[Exercise prompt]
Check each line of the entries below for the word "will", and copy out the ones that have it.

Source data
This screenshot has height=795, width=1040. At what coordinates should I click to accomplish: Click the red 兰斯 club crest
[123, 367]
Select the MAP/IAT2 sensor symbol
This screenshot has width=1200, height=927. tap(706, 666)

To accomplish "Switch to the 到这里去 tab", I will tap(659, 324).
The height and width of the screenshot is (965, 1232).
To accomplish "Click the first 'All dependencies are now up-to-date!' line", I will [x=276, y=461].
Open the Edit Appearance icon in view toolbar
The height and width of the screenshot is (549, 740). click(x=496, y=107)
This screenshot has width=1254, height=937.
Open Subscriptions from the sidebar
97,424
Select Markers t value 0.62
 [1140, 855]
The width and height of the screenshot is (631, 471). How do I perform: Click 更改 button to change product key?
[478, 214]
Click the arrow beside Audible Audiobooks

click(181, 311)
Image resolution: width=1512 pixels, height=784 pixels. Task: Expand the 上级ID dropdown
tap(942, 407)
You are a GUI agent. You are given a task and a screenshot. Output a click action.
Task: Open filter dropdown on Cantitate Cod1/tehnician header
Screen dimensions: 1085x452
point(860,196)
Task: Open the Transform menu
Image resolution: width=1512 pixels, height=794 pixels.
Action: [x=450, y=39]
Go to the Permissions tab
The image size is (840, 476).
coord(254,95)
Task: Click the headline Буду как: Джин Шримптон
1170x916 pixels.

[Answer to the problem]
To accomplish "Switch to the 到这里去 tab", I will tap(659, 324).
To accomplish "Click the first 'All dependencies are now up-to-date!' line", I will [x=276, y=461].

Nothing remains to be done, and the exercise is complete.